### Your instructions:
For the data below, restate word for word only the lines from the line containing "You are a GUI" through the line containing "Task: Click the 아이템 검색 input field", both ends included.

### Record set:
'''
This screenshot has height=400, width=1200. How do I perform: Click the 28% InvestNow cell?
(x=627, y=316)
'''
'''
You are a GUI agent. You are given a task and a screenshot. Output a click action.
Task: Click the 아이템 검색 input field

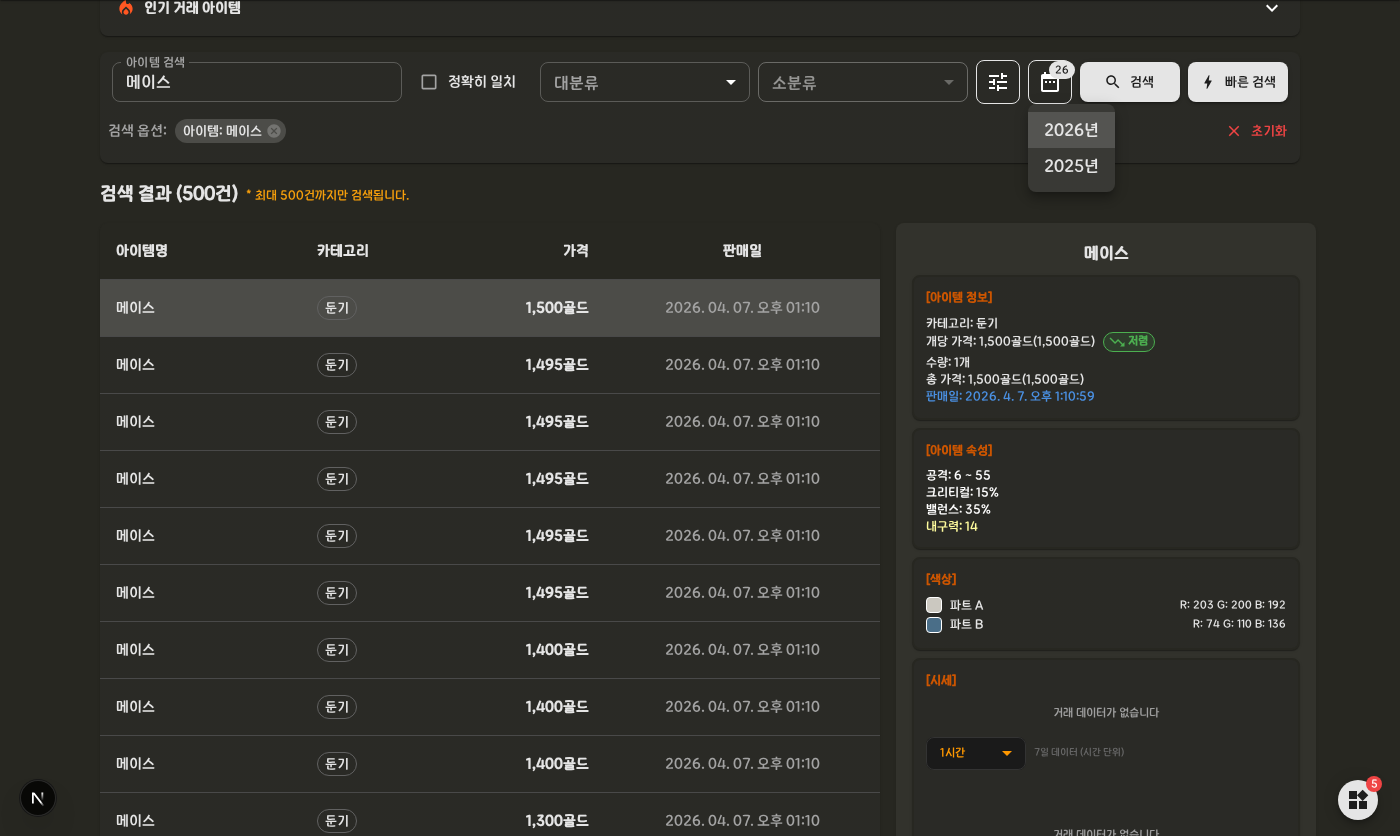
'''
'''
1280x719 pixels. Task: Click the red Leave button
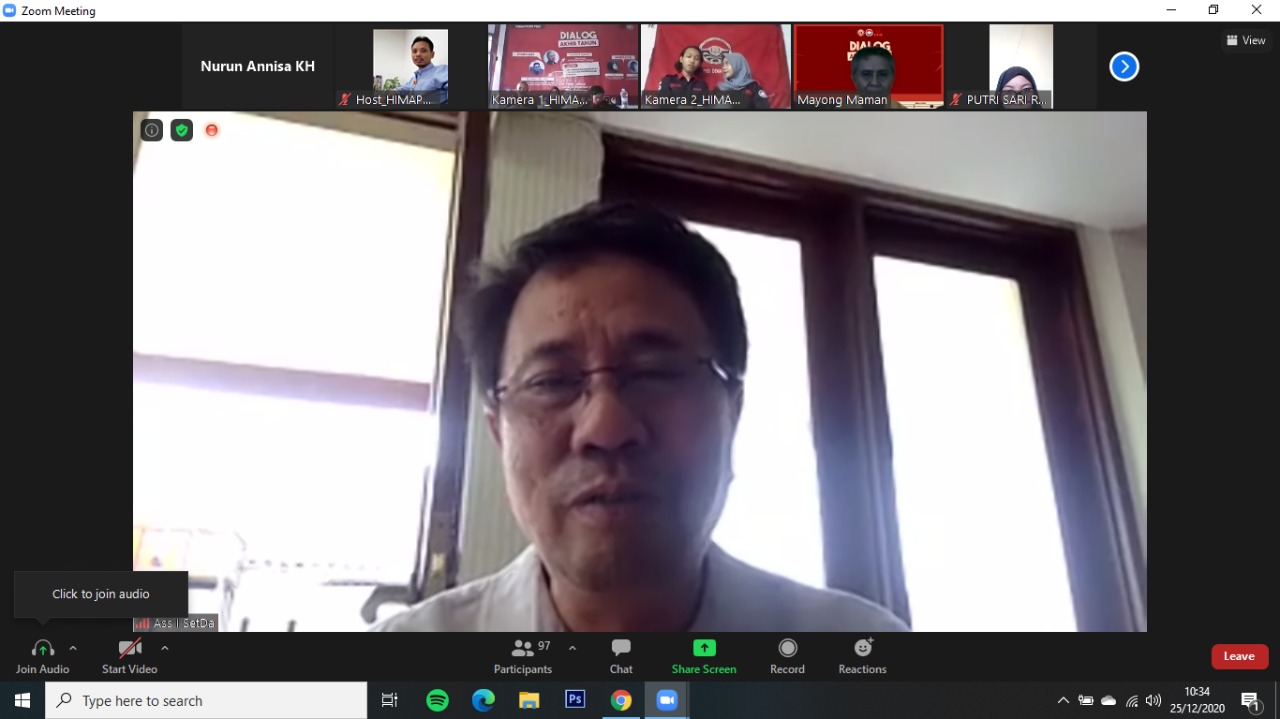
'''
### Result for this exercise:
You are a GUI agent. You are given a task and a screenshot. Output a click action.
Task: Click the 아이템 검색 input field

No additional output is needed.